*Directions*
Transcribe, word for word, all of the entries below, and exclude any pictures from the copy.

*Listed entries*
• • • • • • •

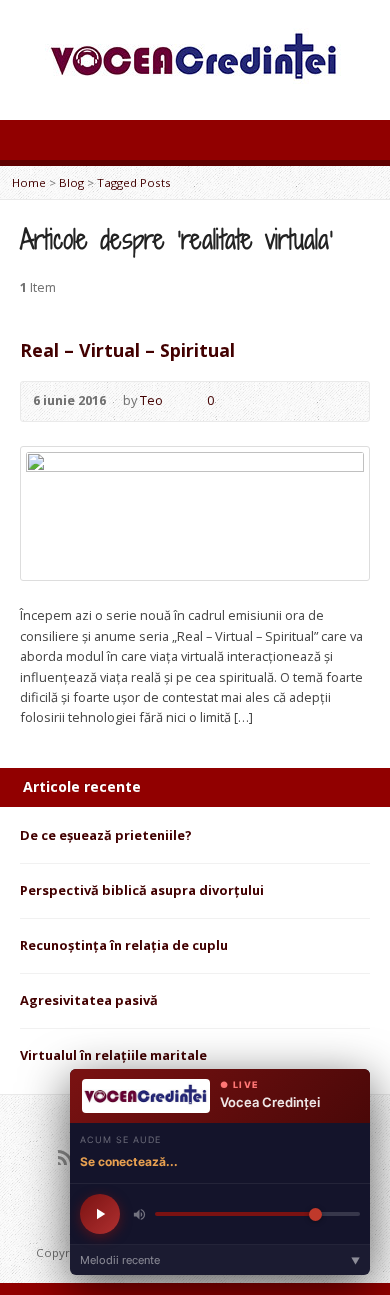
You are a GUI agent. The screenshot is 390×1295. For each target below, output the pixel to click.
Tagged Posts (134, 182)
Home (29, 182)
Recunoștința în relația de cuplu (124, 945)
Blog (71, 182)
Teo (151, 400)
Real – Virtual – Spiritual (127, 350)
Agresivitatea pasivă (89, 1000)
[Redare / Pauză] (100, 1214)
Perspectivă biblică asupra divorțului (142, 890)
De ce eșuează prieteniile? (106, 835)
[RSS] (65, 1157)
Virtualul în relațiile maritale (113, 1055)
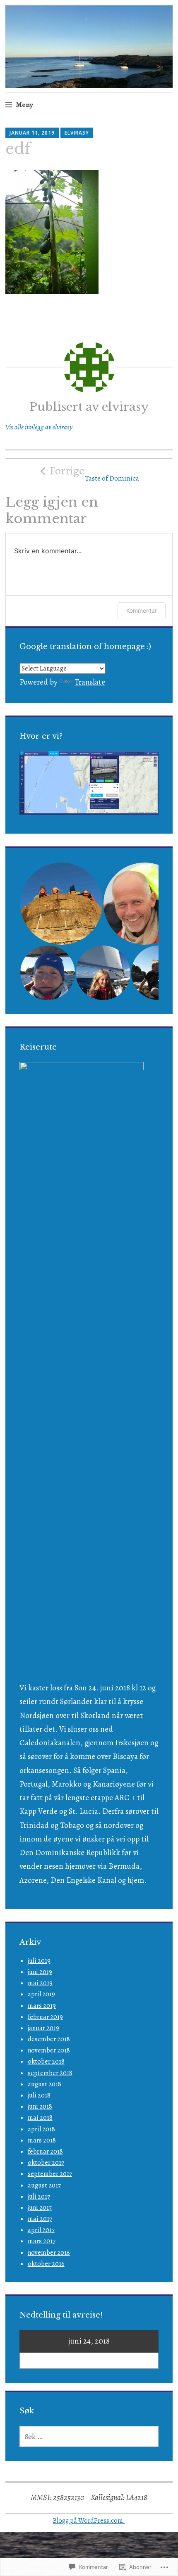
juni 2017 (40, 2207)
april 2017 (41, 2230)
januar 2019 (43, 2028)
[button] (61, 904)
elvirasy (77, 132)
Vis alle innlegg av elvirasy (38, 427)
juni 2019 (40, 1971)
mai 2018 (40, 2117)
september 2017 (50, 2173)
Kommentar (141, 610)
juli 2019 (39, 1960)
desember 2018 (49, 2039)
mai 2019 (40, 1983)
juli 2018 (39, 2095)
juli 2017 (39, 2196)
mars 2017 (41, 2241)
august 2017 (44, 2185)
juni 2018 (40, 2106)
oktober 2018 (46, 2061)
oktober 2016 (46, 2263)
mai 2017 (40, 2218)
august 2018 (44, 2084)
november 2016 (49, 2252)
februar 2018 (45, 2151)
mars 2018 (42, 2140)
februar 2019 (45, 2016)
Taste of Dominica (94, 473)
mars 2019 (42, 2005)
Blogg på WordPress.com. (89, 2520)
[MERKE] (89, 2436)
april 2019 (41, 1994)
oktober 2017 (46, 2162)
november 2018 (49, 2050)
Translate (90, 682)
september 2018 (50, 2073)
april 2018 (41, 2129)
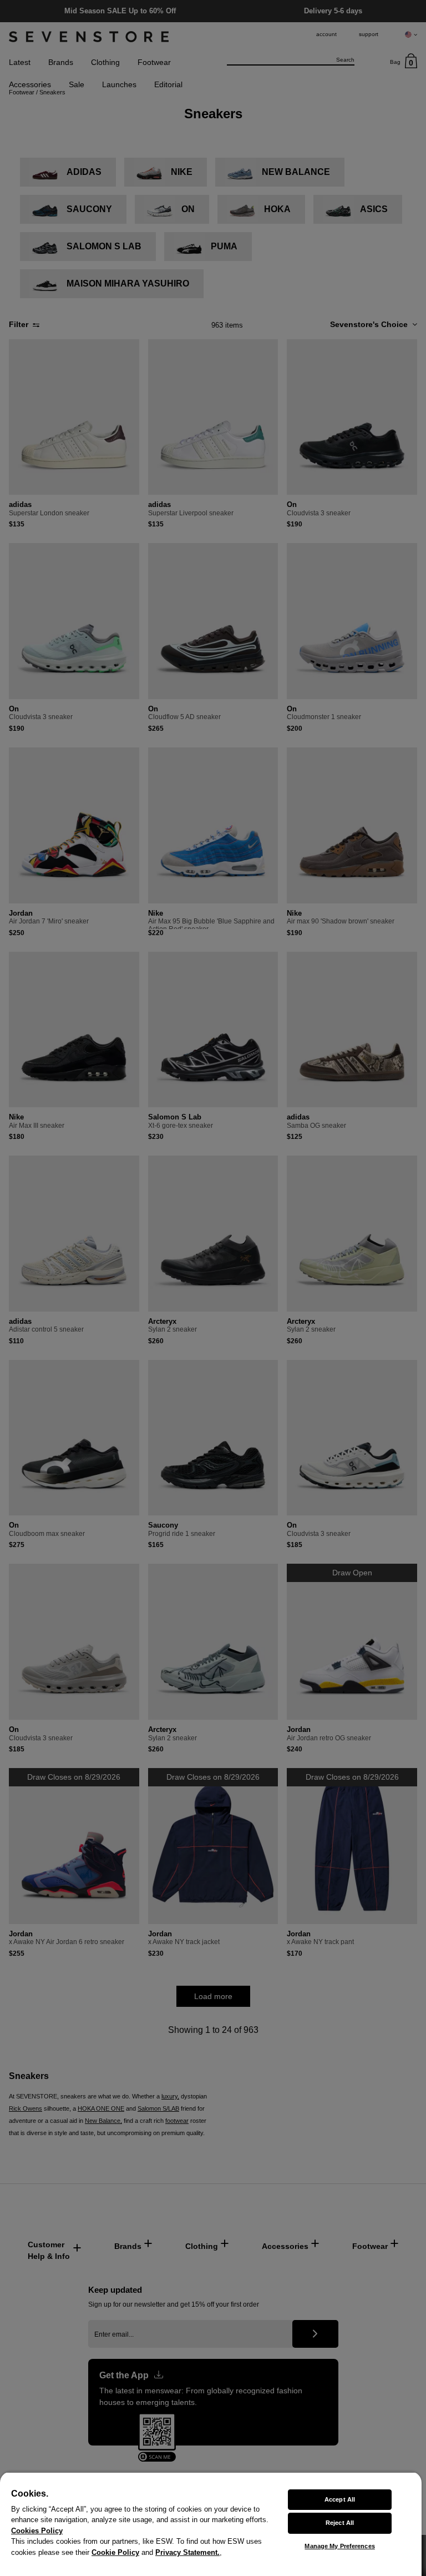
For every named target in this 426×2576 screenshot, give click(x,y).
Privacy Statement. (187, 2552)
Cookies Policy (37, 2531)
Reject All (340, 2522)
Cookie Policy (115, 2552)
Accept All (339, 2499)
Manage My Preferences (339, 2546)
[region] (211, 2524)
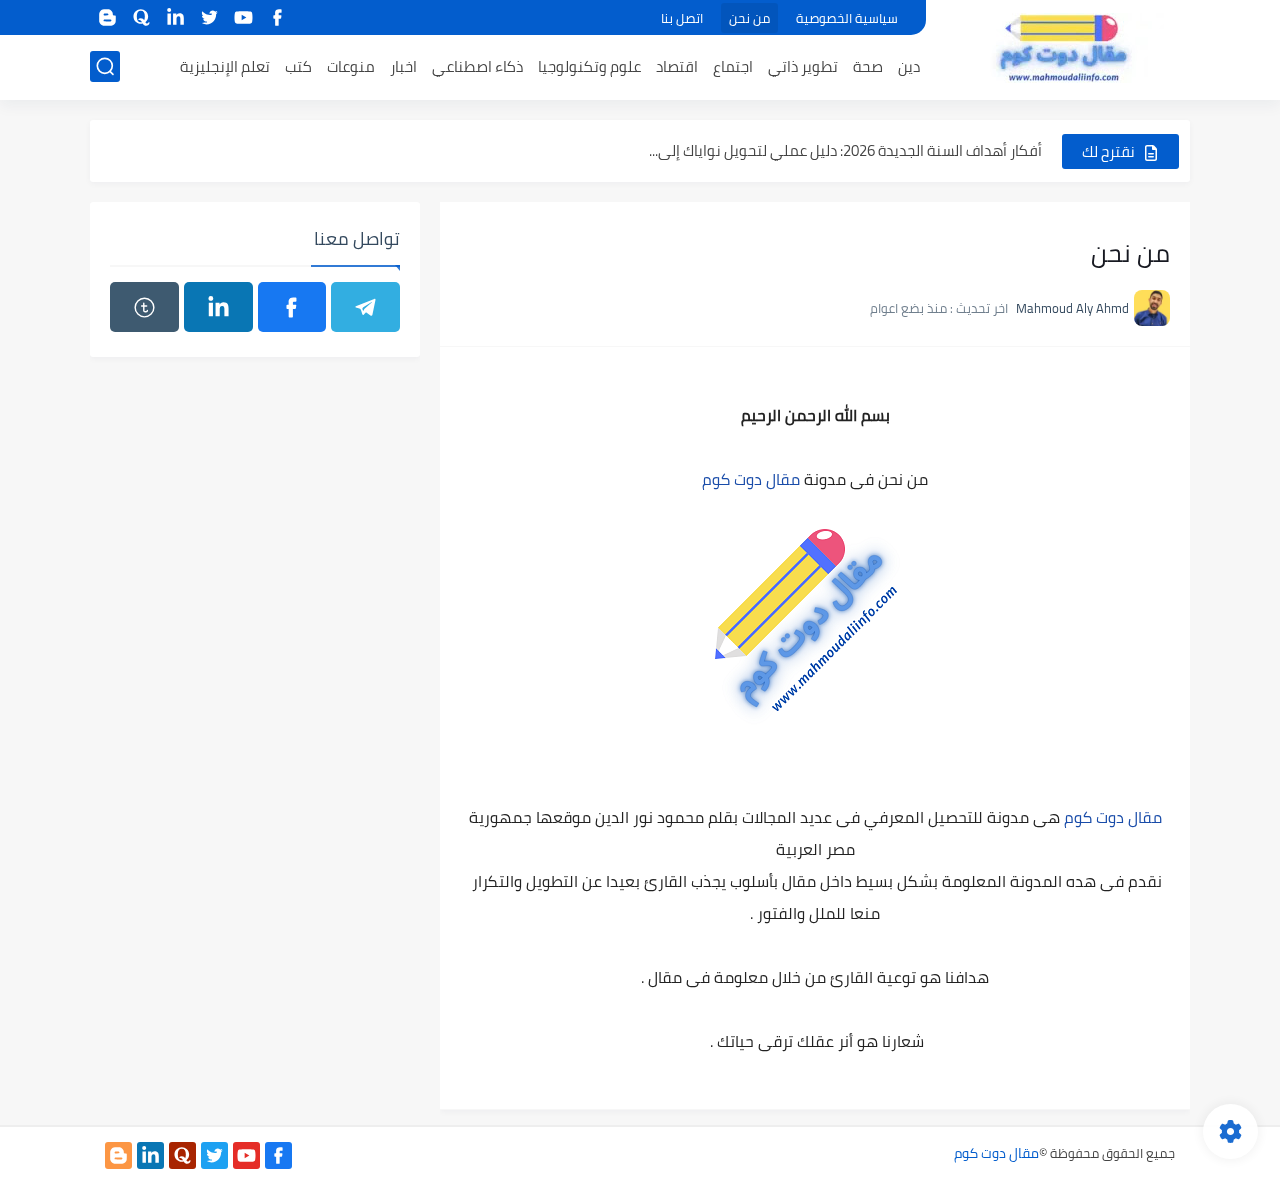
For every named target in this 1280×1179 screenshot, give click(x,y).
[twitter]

• • • • • • •

*Answer box*
You are a GUI agent. The screenshot is 390×1295. For each target below, output the pixel to click.
Tagged Posts (134, 182)
Home (29, 182)
Recunoștința în relația de cuplu (124, 945)
Blog (71, 182)
Teo (151, 400)
Real – Virtual – Spiritual (127, 350)
Agresivitatea pasivă (89, 1000)
[Redare / Pauză] (100, 1214)
Perspectivă biblică asupra divorțului (142, 890)
De ce eșuează prieteniile? (106, 835)
[RSS] (65, 1157)
Virtualul în relațiile maritale (113, 1055)
juni 2017 (40, 2207)
april 2017 (41, 2230)
januar 2019 (43, 2028)
[button] (61, 904)
elvirasy (77, 132)
Vis alle innlegg av elvirasy (38, 427)
juni 2019 (40, 1971)
mai 2018 (40, 2117)
september 2017 (50, 2173)
Kommentar (141, 610)
juli 2019 (39, 1960)
desember 2018 (49, 2039)
mai 2019 (40, 1983)
juli 2018 (39, 2095)
juli 2017 (39, 2196)
mars 2017 (41, 2241)
august 2017 (44, 2185)
juni 2018 (40, 2106)
oktober 2018 (46, 2061)
oktober 2016 (46, 2263)
mai 2017 (40, 2218)
august 2018 (44, 2084)
november 2016 (49, 2252)
februar 2018 (45, 2151)
mars 2018 (42, 2140)
februar 2019 (45, 2016)
Taste of Dominica (94, 473)
mars 2019 (42, 2005)
Blogg på WordPress.com. (89, 2520)
[MERKE] (89, 2436)
april 2019 (41, 1994)
oktober 2017 (46, 2162)
november 2018 (49, 2050)
Translate (90, 682)
september 2018 (50, 2073)
april 2018 (41, 2129)
For every named target in this 426×2576 screenshot, give click(x,y).
Privacy Statement. (187, 2552)
Cookies Policy (37, 2531)
Reject All (340, 2522)
Cookie Policy (115, 2552)
Accept All (339, 2499)
Manage My Preferences (339, 2546)
[region] (211, 2524)
For every named target in this 1280×1179 screenshot, give click(x,y).
[twitter]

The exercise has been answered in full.